* TEKST *
Homilie kardinaal Jozef De Ketel

Priesterwijding Wouter Blesgraaf s.j. door kardinaal Jozef De Kesel Heverlee, zaterdag 9 september 2017

Lees verder
Homilie kardinaal Jozef De Ketel

Priesterwijding Wouter Blesgraaf s.j. door kardinaal Jozef De Kesel Heverlee, zaterdag 9 september 2017

Priesterwijding Wouter Blesgraaf s.j. door kardinaal Jozef De Kesel Heverlee, zaterdag 9 september 2017

Wil iemand Mij dienen dan moet hij Mij volgen; waar Ik ben, daar zal ook mijn dienaar zijn.

Goede vrienden

In de lezing uit de Eerste Petrusbrief is sprake van een geestelijke tempel en van een koninklijke priesterschap. Wat opvalt is dat die tempel en dat priesterschap verwijst naar de Kerk zelf, naar heel de kerkgemeenschap. Gij zijt een uitverkoren geslacht, staat er, Gods eigen volk, het volk dat Hem helemaal toebehoort, Hem helemaal is toegewijd. En daarom hebben allen die tot dat volk behoren in Gods ogen koninklijke en zelfs priesterlijke waardigheid. Hoe moet je dat begrijpen? Wat is hier eigenlijk bedoeld?

In het Oude Verbond waren er inderdaad koningen en priesters. In de beginnende Kerk was dat niet meer het geval. De reden is eenvoudig: er is maar één koning, en dat is Jezus zelf. Er is ook maar één priester: Jezus die door de gave van zijn leven, door zijn bloed op het kruis, vrede en verzoening heeft gebracht tussen ons en God. Hij is de enige en de eeuwige hogepriester. Hij is niet de eerste in een lage rij van opvolgers. Er zijn geen opvolgers. Zo wordt het uitvoerig beschreven in de Hebreeënbief. Maar ook in de andere geschriften en vooral bij Paulus wordt het in zovele toonaarden beschreven en bezongen: dat Hij door zijn leven en door de gave van zijn leven alle scheidingsmuren heeft neergehaald, muren tussen mensen, maar ook tussen ons en God. Eens en voor goed is Hij het heiligdom binnen gegaan en sindsdien hebben we vrije toegang tot God, zijn we kinderen aan huis bij Hem; zoals het zo mooi staat in de Efeziërsbrief. Ja sindsdien gaat God met ons om als waren we koningen en priesters. Daarom staat er dat wij ons allen moeten voegen als levende stenen in die geestelijke tempel om als een heilige priesterschap geestelijke offers op te dragen.

* AAN DE SLAG *
1 – Leg in één tot drie zinnen uit waarom er volgens de homilie in de beginnende Kerk geen koningen en priesters meer waren.
2 – Ga verder met de homilie over het koninklijk priesterschap, te beginnen na de laatste zin die er staat.

* MATERIAAL *
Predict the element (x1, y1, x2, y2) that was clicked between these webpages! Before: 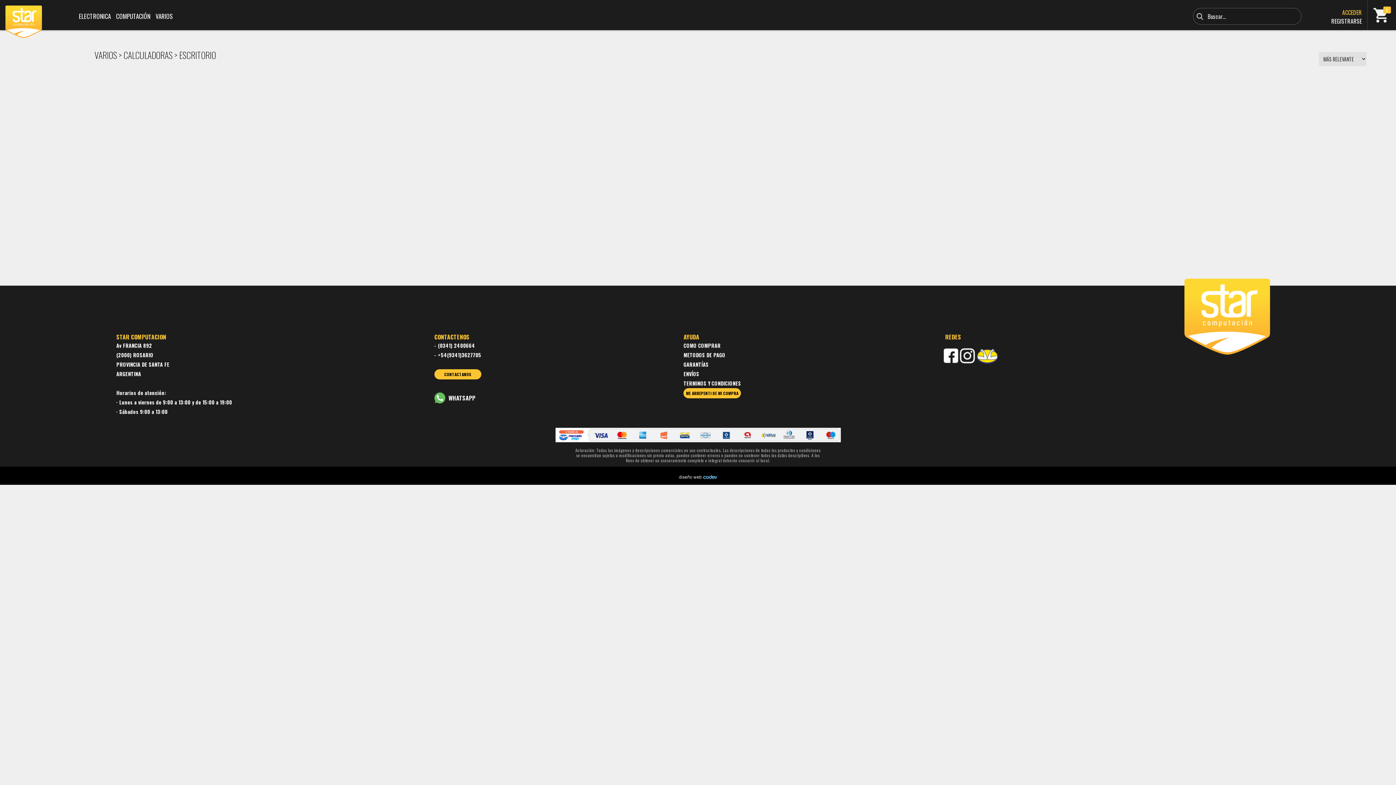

* UITWERKINGEN *
1 – Er is maar één koning, Jezus zelf, en ook maar één priester: Jezus, die door de gave van zijn leven en zijn bloed op het kruis vrede en verzoening tussen ons en God heeft gebracht. Hij is de enige en eeuwige hogepriester, en er zijn geen opvolgers.

2 –
Zijn er dan binnen dat Godsvolk geen priesters? Toch wel. Maar niet om Christus zelf te vervangen. Niet om Hem op te volgen, zoals in het Oude Verbond de ene hogepriester de andere opvolgde. Neen, Hij is de enige. Maar Hij heeft wel medewerkers nodig. “Hij stelde er twaalf aan, die Hij apostelen noemde, met de bedoeling dat ze Hem zouden vergezellen en uitgezonden zouden worden om te verkondigen”. Zo staat het bij Marcus. Van meet af aan wilde Jezus niet alleen zijn. Van meet af aan zocht Hij medewerkers. Precies met het oog op het volk van God: om het evangelie te verkondigen en dat volk op te bouwen tot een koninklijk en priesterlijk volk, helemaal aan God toegewijd. Ze hebben dus dezelfde opdracht als Jezus. Ze zijn verkondigers van het evangelie en herders van het volk. Maar nogmaals, nooit of te nimmer komen ze in zijn plaats. Hij is de hoeksteen van het hele bouwwerk en niemand anders. Op Hem rust alles en Hij houdt alles bij een. Maar Hij heeft hen wel nodig. Precies om naar Hem te verwijzen. Hun enige taak is trouwens die van verwijzing. In alles wat ze doen en zijn, willen ze dat ene tot uitdrukking brengen: Hij is het, de Enige. Als ze het evangelie verkondigen, voorgaan in de liturgie en bijzonder de eucharistie, leiding geven aan het volk, dan willen ze juist betekenen dat Hij het is die verkondigt, dat Hij het is die ons altijd voorgaat in het gebed en met ons de liturgie en bovenal de eucharistie viert, dat Hij het is die zijn volk leidt en zijn Kerk opbouwt. Daarom worden er binnen het volk van God ook priesters gewijd: om teken te zijn van Hem die in alle waarheid onze enige Herder en Hogepriester is.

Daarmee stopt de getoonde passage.